= The Rite of Spring (MacMillan) =

The Rite of Spring is a one-act ballet created by Kenneth MacMillan in 1962 for the Royal Ballet, set to Igor Stravinsky's The Rite of Spring (1913). The conductor was Colin Davis, and the designs were by Sidney Nolan.

The first performance was given at the Royal Opera House, Covent Garden on 3 May 1962. The central role of the Chosen One was danced by Monica Mason who continued to tale the part in revivals up to 1982. Mason supervised later revivals, in which the Chosen One was danced by, among others, Tamara Rojo (2005 and 2008), Mara Galeazzi (2005), Zenaida Yanowsky (2005), Steven McRae (2011) and Edward Watson (2011).

==Background==
MacMillan had been invited to create a new production of The Rite of Spring for the Royal Ballet in 1959, but had declined. The company had little history of presenting Stravinsky ballets, with the exceptions of Ashton's Le baiser de la fée (1935) and Scènes de ballet (1948), and MacMillan's Dances concertantes (1955), Agon (1958) and Le baiser de la fée (1961). MacMillan took The Rite up in 1962, creating a work conspicuously removed from the Royal Ballet's classical tradition. His conception of the piece, supported by Sidney Nolan's designs, was what the commentator Stephanie Jordan calls "a generalized primitivism".

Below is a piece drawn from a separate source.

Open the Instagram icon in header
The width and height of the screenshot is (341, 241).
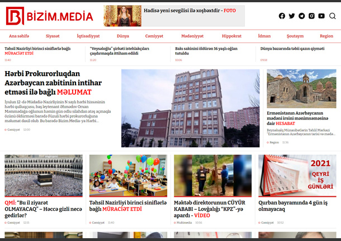tap(311, 16)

The scenario generally follows that of the original 1913 ballet, with minor changes such as the replacement of the Sage with three Elders, and bringing two key plot points forward in the action: the selection of the chosen one and the start of her sacrificial dance.

==Premiere==
The premiere took place on Friday 3 May 1962 at Covent Garden. Notable audience members included Queen Elizabeth the Queen Mother and Princess Margaret.

===Original cast===

| The Adolescents | Dorothea Zaymes | Margaret Lyons | Dudley Tomlinson |
|  | Mavis Osborn | Virginia Wakelyn | Lawrence Ruffell |
|  | Ann Howard | Susan Carlton | Keith Milland |
|  | Jacqueline Haslam | Carla Attree | Keith Martin |
|  | Maureen Maitland | Ann Jenner | David Morse |
|  | Gloria Bluemel | Douglas Steuart | Michael Coleman |
|  | Julie Wood | Austin Bennett |  |
| The Men | Keith Rosson | Petrus Bosman | David Jones |
|  | David Drew | Ronald Plaisted | Anthony Dowell |
|  | Bryan Lawrence | Kenneth Mason | Lambert Cox |
|  | Derek Rencher |  |  |
| The Maidens | Deanne Bergsma | Pamela Moncur | Jane Robinson |
|  | Vyvyan Lorrayne | Audrey Henderson |  |
| The Women | Ann Kenward | Louanne Richards | Glynis Ellams |
|  | Rosalind Eyre | Betty Kavanagh | Christine Anthony |
|  | Heather Clipperton |  |  |
| The Elders | Franklin White | Christopher Newton | Kenneth Barlow |
| The Chosen Maiden | Monica Mason |  |  |

Source: Royal Opera House archive.

===Critical reception===
Early reviews were mixed but generally positive; The Guardian concluded that the Royal Ballet had "made a brave musicianly and tasteful attempt" while questioning whether "the stage can really be its home – that remains unproven"; dance and dancers described it as "a singular and signal triumph"; Mason's performance was judged "brilliantly done", "one of British ballet's most memorable performances". In The Times John Percival commented that ever since Nijinsky's original attempt in 1913 The Rite had been waiting for a choreographer who could make it work on stage, and MacMillan's was the most successful version to date: "Mr MacMillan's invention can never have been more musical or assured. Time and time again Stravinsky's music, unaffectedly conducted by Mr Colin Davis, meets its match, as the choreography, with its blend of primitivism and modern jive, piles climax on climax."